Leitsatz
Auch wenn der Mieter die Wohnung bei Mietbeginn mit einem neuen weißen Anstrich übernommen hat, benachteiligt ihn eine Farbwahlklausel nur dann nicht unangemessen, wenn sie ausschließlich für den Zeitpunkt der Rückgabe Geltung beansprucht und dem Mieter noch einen gewissen Spielraum lässt (Bestätigung der Senatsurteile v. 18.6.2008, VIII ZR 224/07, NZM 2008 S. 605 Rn. 18; v. 22.10.2008, VIII ZR 283/07, NJW 2009 S. 62 Rn. 17 f.).
(amtlicher Leitsatz des BGH)
Normenkette
BGB §§ 305c, 307, 535
Kommentar
Der Wohnungsmietvertrag enthielt unter dem § 13 Ziff. 3 hinsichtlich der Schönheitsreparaturen folgende Klausel: "Die Arbeiten müssen in fachmännischer Qualitätsarbeit – handwerksgerecht – ausgeführt werden. Der Mieter darf ohne Zustimmung des Vermieters bei der Ausführung der Schönheitsreparaturen bei Vertragsende nicht von der ursprünglichen Ausführungsart abweichen. Das Holzwerk darf nur weiß gestrichen werden, Naturholz nur transparent oder lasiert. Heizkörper und Heizrohre sind weiß zu streichen. Der Anstrich an Decken und Wänden hat in weiß, waschfest nach TAKT zu erfolgen. Die Verwendung anderer Farben bedarf der Zustimmung des Vermieters, ebenso die Anbringung besonderer Wanddekorationen und schwerer Tapeten."
Der Mieter hat bei Vertragsende Schönheitsreparaturen ausgeführt, wofür ihm Kosten in Höhe von ca. 1.000 EUR entstanden sind. Diesen Betrag verlangt er vom Vermieter ersetzt. Der Mieter vertritt die Ansicht, dass die Vereinbarung unter § 13 Ziff. 3 des Mietvertrags als unwirksame Farbwahlklausel zu bewerten sei. Die Klage des Mieters wurde vom Berufungsgericht abgewiesen.

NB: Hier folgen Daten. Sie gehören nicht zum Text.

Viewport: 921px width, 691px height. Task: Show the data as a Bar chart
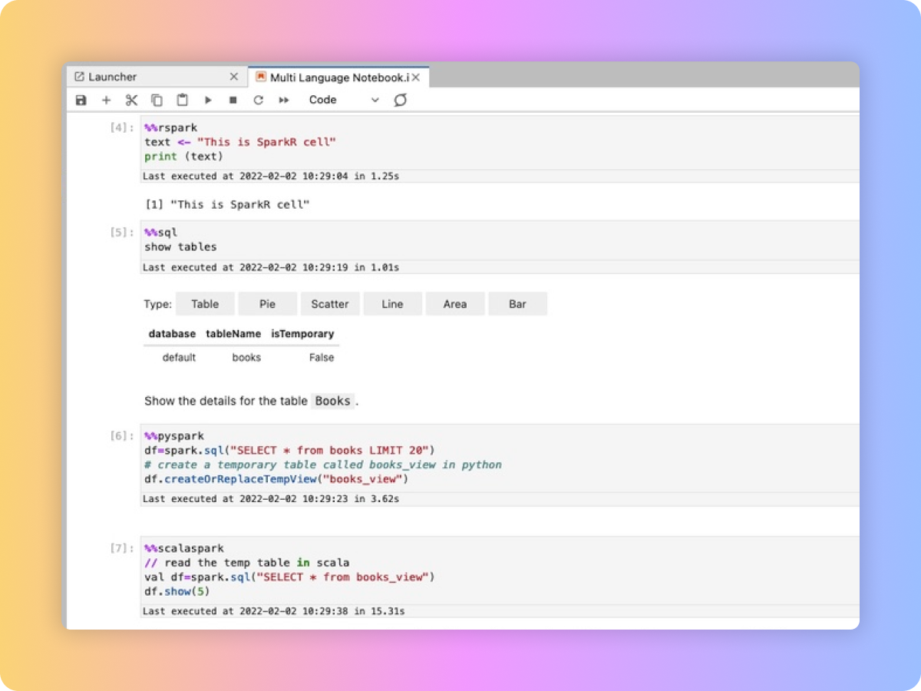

Der BGH hat das Urteil aufgehoben: Eine Formularklausel, die den Mieter verpflichtet, die Tapeten während der Mietzeit in einer vom Vermieter vorgegebenen Farbe zu streichen (sog. Farbwahlklausel), ist nach ständiger Rechtsprechung des BGH unwirksam, weil der Mieter hierdurch in der Gestaltung seines persönlichen Lebensbereichs eingeschränkt wird, ohne dass hierfür ein anerkennenswertes Interesse des Vermieters besteht (BGH, Urteil v. 18.6.2008, VIII ZR 224/07, NZM 2008 S. 605).
Wirksame Farbwahlklausel bei Mietende
Eine Farbwahlklausel ist nach dieser Rechtsprechung nur wirksam, wenn sich die Verpflichtung des Mieters nur auf den Zeitpunkt der Rückgabe der Wohnung bezieht (BGH, Urteil v. 22.10.2008, VIII ZR 283/07, NJW 2009 S. 62) und die Klausel so gestaltet ist, dass dem Mieter noch ein gewisser Spielraum verbleibt.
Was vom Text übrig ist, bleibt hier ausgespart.